Hot picks from the 2017 Whistler Film Festival

    1 of 1 2 of 1

      Visitors to the Whistler Film Festival have the chance to preview The Disaster Artist, where it screens twice. The festival opens Wednesday (November 29) with Gary Oldman’s Oscar-courting performance as Winston Churchill in Darkest Hour, although it was a light year in general for high-profile releases, according to the WFF’s Paul Gratton. And that’s hardly a bad thing.

      “It’s the strongest slate of American indie films that I’ve ever had,” notes the veteran director of programming, calling the Georgia Straight from Toronto. There’s his acquisition of The Ballad of Lefty Brown, to give just one example, a title handled south of the border by sizzling-hot distributor A24 but still lacking a deal in Canada. (Star Bill Pullman will be honoured at Whistler for what many are calling a career-best effort in the vein of The Hero.)

      Metawesterns aside, Gratton adds that the focus in both international and Canadian features this year trends toward alternative and transgressive lifestyles, as in the Québécois transgender dramedy Venus or the stereotype-bashing Becoming Burlesque, about a Muslim woman’s adventures inside the world of bump and grind. For obvious reasons, he says, we’ve entered an era in which people are moved “to very publicly define themselves in terms of what they believe and what they stand for”.

      With an attendant increase in the number of films made by women, here are five programmer picks from a festival that continues to make good on its promise of a “cool” take on the big-screen scene.
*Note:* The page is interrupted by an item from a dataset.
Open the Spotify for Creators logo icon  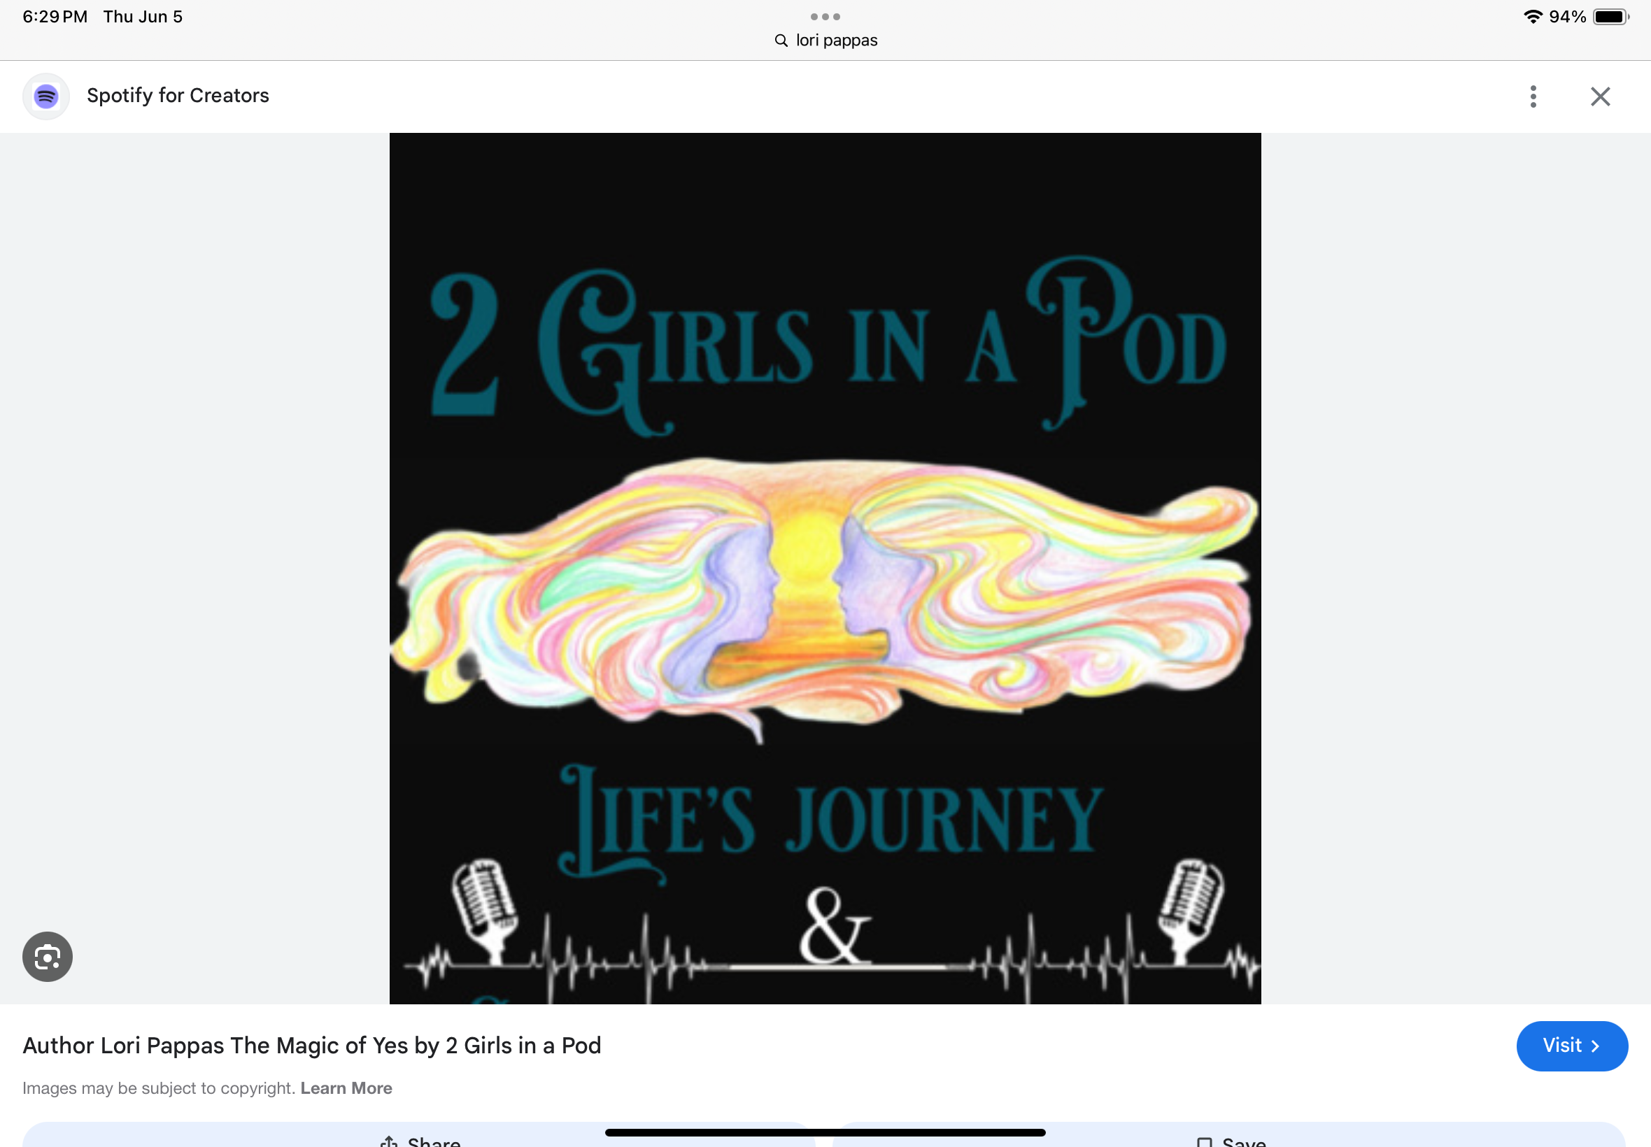tap(46, 96)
      Porcupine Lake The latest from Toronto’s Ingrid Veninger came about when actor Melissa Leo agreed to provide seed money to the filmmaker at 2013’s WFF. “This is a film that deals with that ineffable magic moment where a young, about-to-be-adolescent girl falls madly in love with her closest girlfriend for life,” says Gratton, who believes it’s one of the Modra director’s best films. “We’ve all witnessed it, but I can’t think of too many movies that have tried to actually get into it.”
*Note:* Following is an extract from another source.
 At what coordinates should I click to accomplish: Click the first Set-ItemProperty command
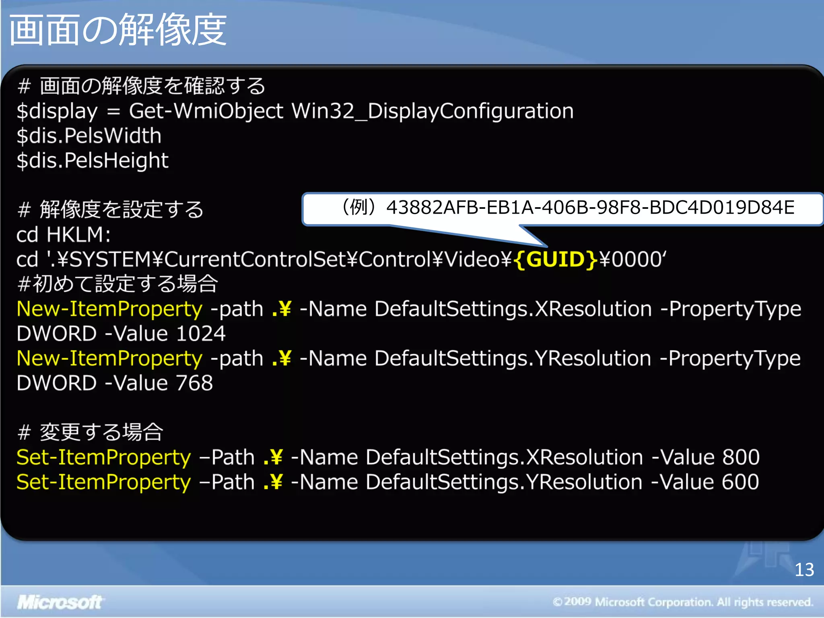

      Ordinary Days The Rashomon device of multiple perspectives has been overused in cinema, but Ordinary Days employs three different directors, including Jordan Canning, to build its prismatic take on the disappearance of a college student. “I just think if you’re a young filmmaker walking out of this, you’re gonna go ‘Wow…’”

      Bernard and Huey “I like to challenge the audience with at least one film a year where people might go, ‘I think I was just offended,’” Gratton says with a chuckle about a project that began with a 30-year-old script by Jules Feiffer and now stars David Koechner and Jim Rash as sexually competitive midlifers. “It’s brilliant, but the ugliness of the misogyny, what comes out of their mouths, probably reflects a lot of the behaviours we’re seeing revealed in the sex scandals that are going around now.”
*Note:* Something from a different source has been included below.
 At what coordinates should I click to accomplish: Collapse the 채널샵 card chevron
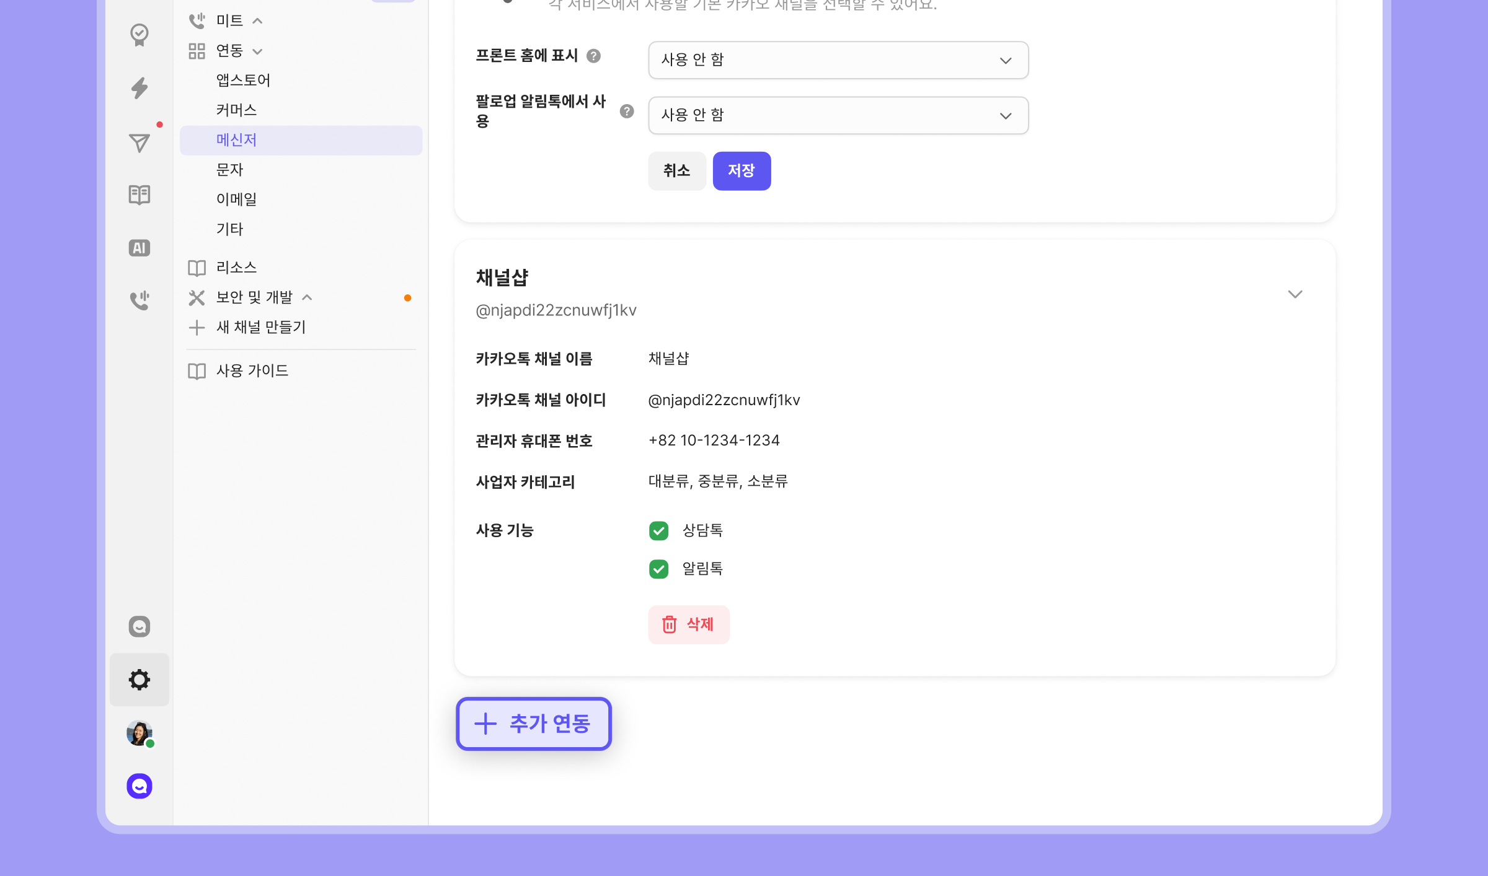point(1295,294)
      Mobile Homes Imogen Poots drastically unpretties herself as “the worst mother you can imagine” for a Canada-France coproduction set inside the most marginalized of Maritime communities, one of the few domestic films to play at Cannes. Gratton cites Poots’s “incredible” performance in “a sort of Canadian version of the kitchen-sink drama, like if The Florida Project had been made without the kids”.

      There is a House Here Even with Inuk rock singer Lucie Idlout as his guide, Alan Zweig was met with suspicion when he showed up in Inuvik intending to document life in the northern community. “He introduces his own biases and prejudices and reflects on them as he tries to get people to open up and not just give him pat answers. And it’s very clear that, initially, they really have no use for him,” Gratton says, adding that the “extremely charged” film is marked by the Hurt filmmaker’s characteristically “blistering” honesty.

      The Whistler Film Festival takes place from Wednesday (November 29) to next Sunday (December 3). Find more information at www.whistlerfilmfestival.com.